◆ **What you have to do**:
Starting with the first of the rows below and going on through the line that contains "detail (135, 867)", give each line as an item in a numbered list, skipping blank lines. Leave the pictures out of your answer.

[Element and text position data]
[start]

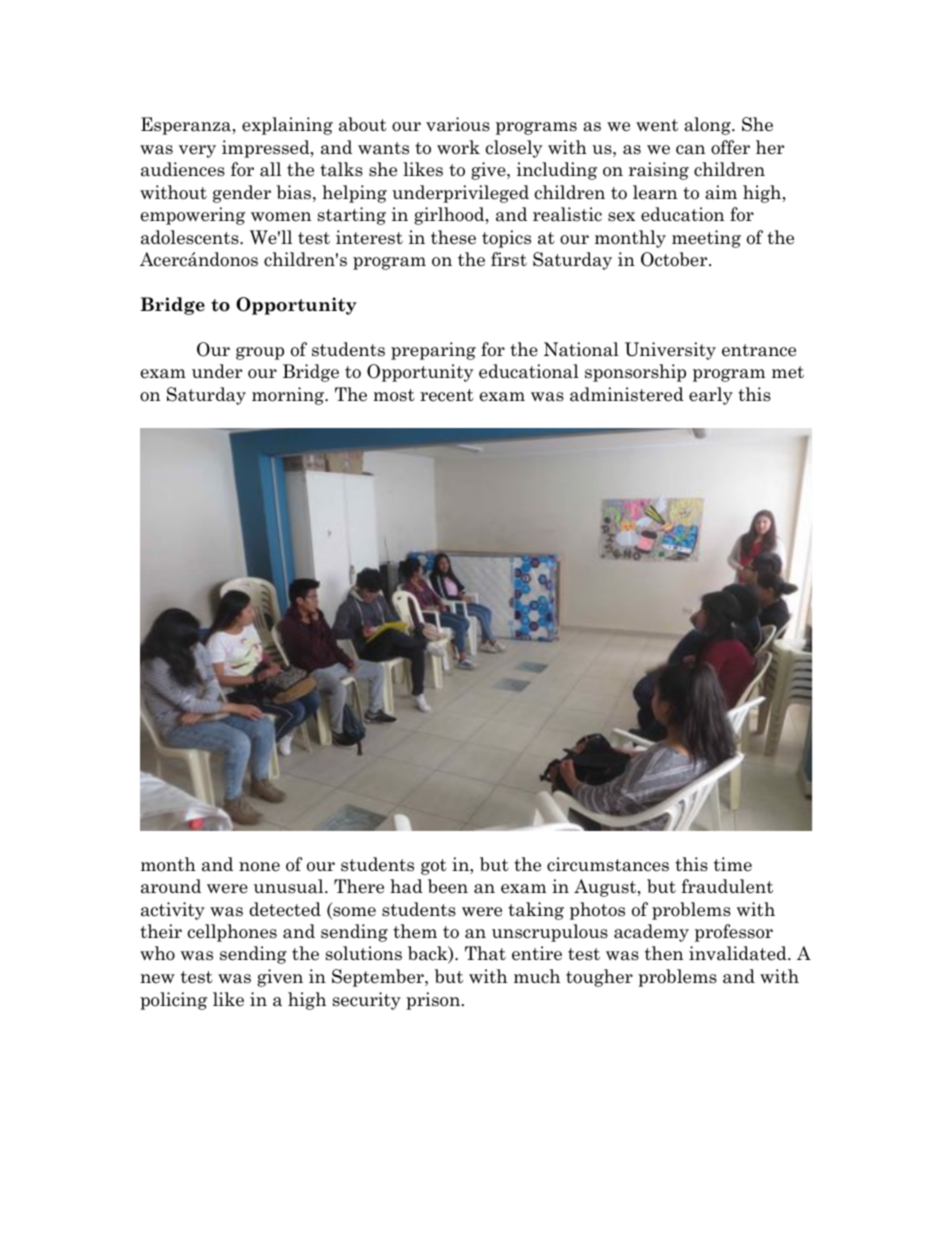 The width and height of the page is (952, 1233). Describe the element at coordinates (447, 395) in the page. I see `recent` at that location.
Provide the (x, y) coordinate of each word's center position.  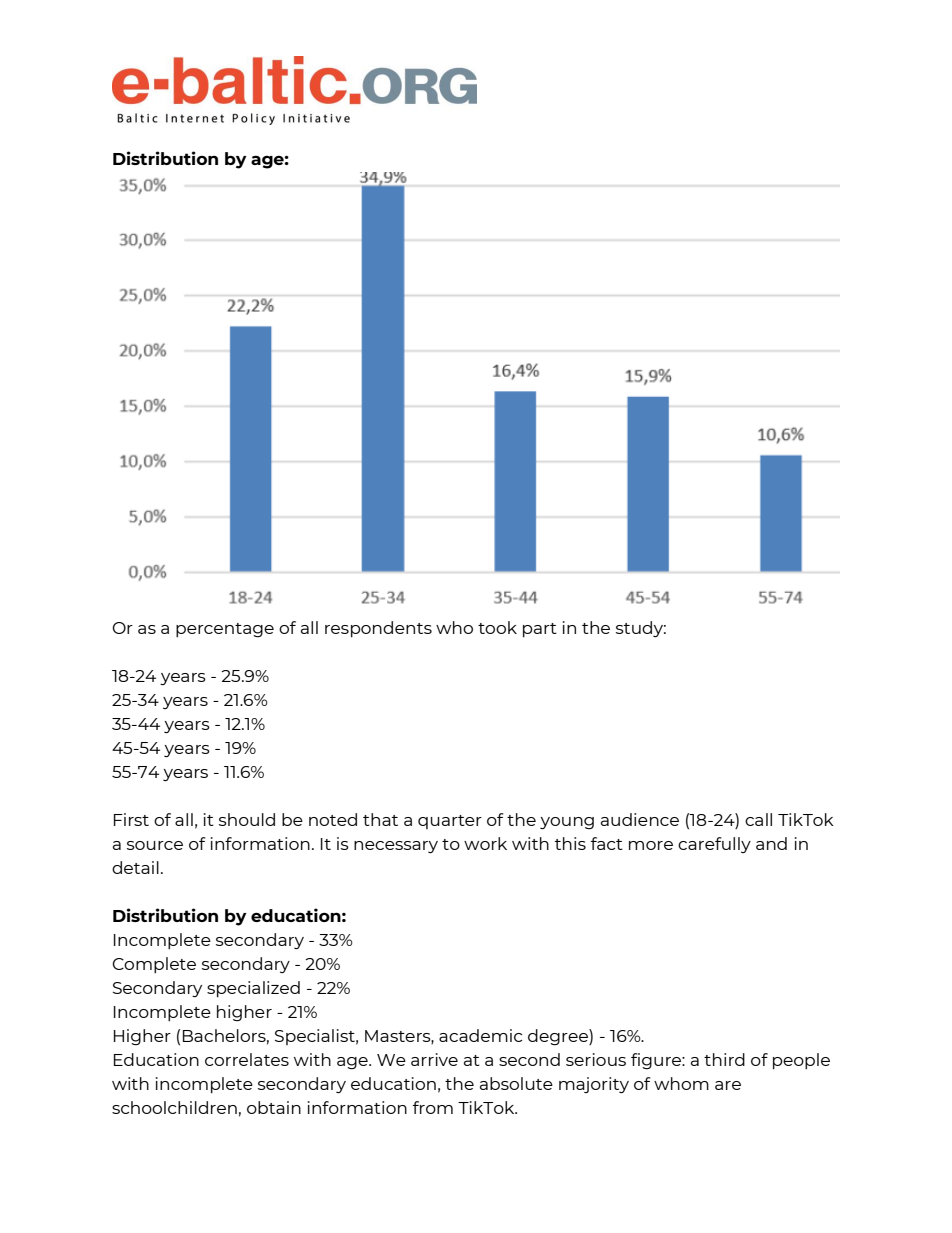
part (540, 630)
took (497, 627)
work (485, 843)
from (433, 1107)
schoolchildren (174, 1107)
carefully (714, 845)
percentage (225, 630)
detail (135, 867)
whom (681, 1083)
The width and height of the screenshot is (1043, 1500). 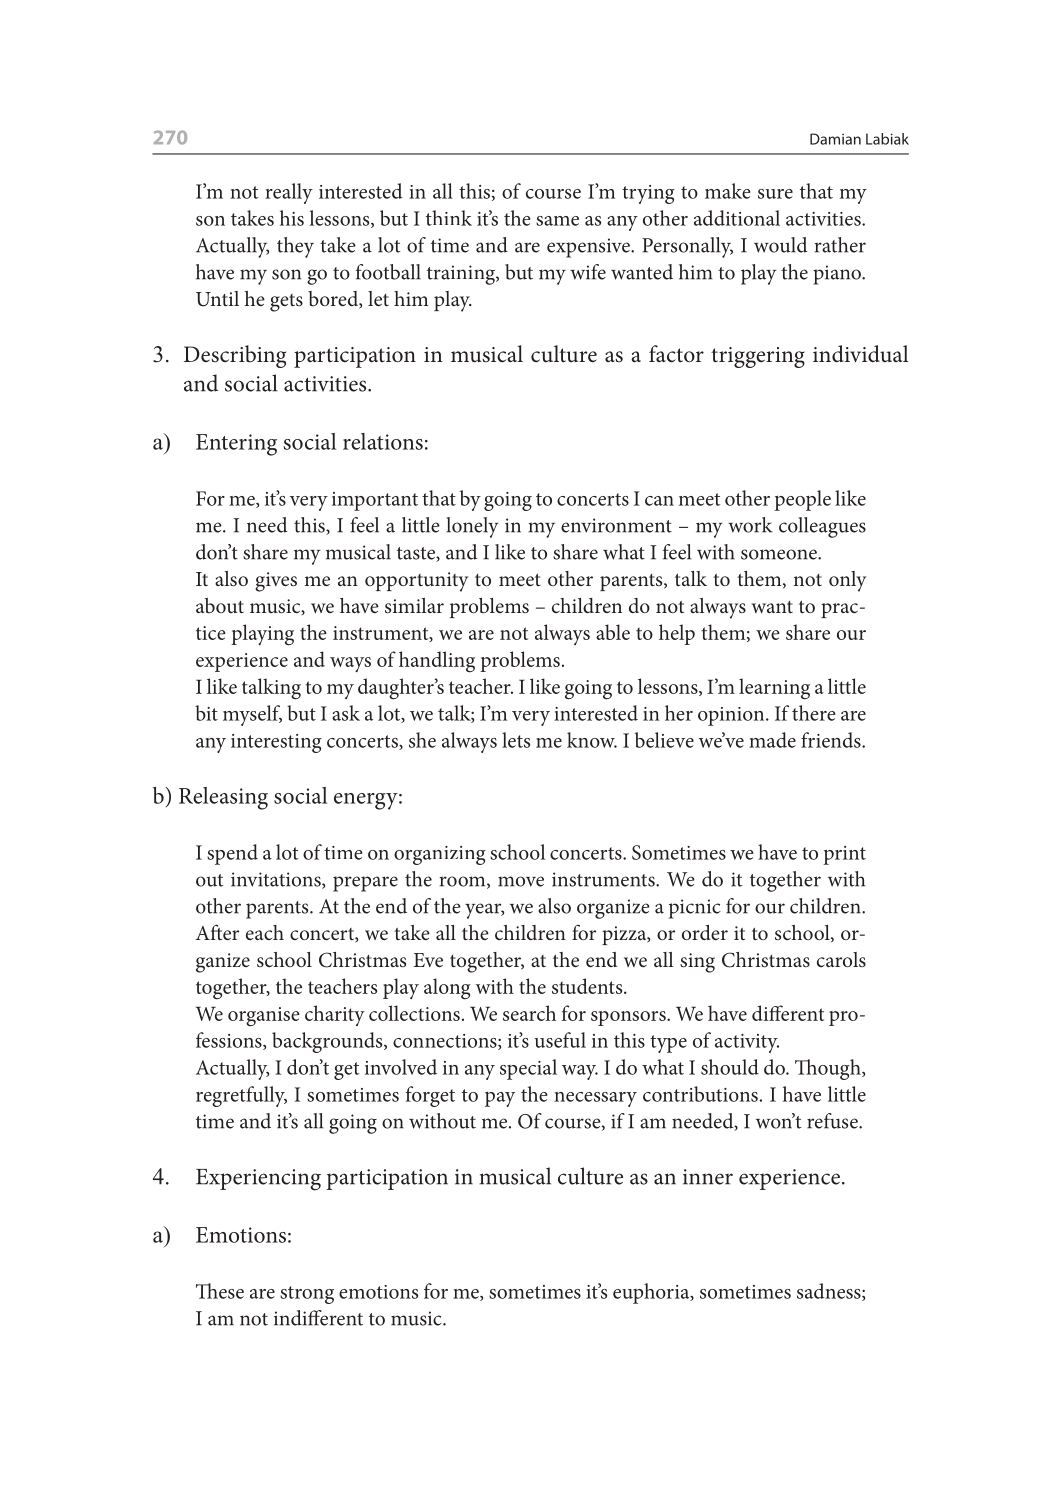 What do you see at coordinates (802, 500) in the screenshot?
I see `people` at bounding box center [802, 500].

[end]

◆ **Full output**:
1.  The width and height of the page is (952, 1233). Describe the element at coordinates (447, 395) in the page. I see `recent` at that location.
2. Provide the (x, y) coordinate of each word's center position.  
3. part (540, 630)
4. took (497, 627)
5. work (485, 843)
6. from (433, 1107)
7. schoolchildren (174, 1107)
8. carefully (714, 845)
9. percentage (225, 630)
10. detail (135, 867)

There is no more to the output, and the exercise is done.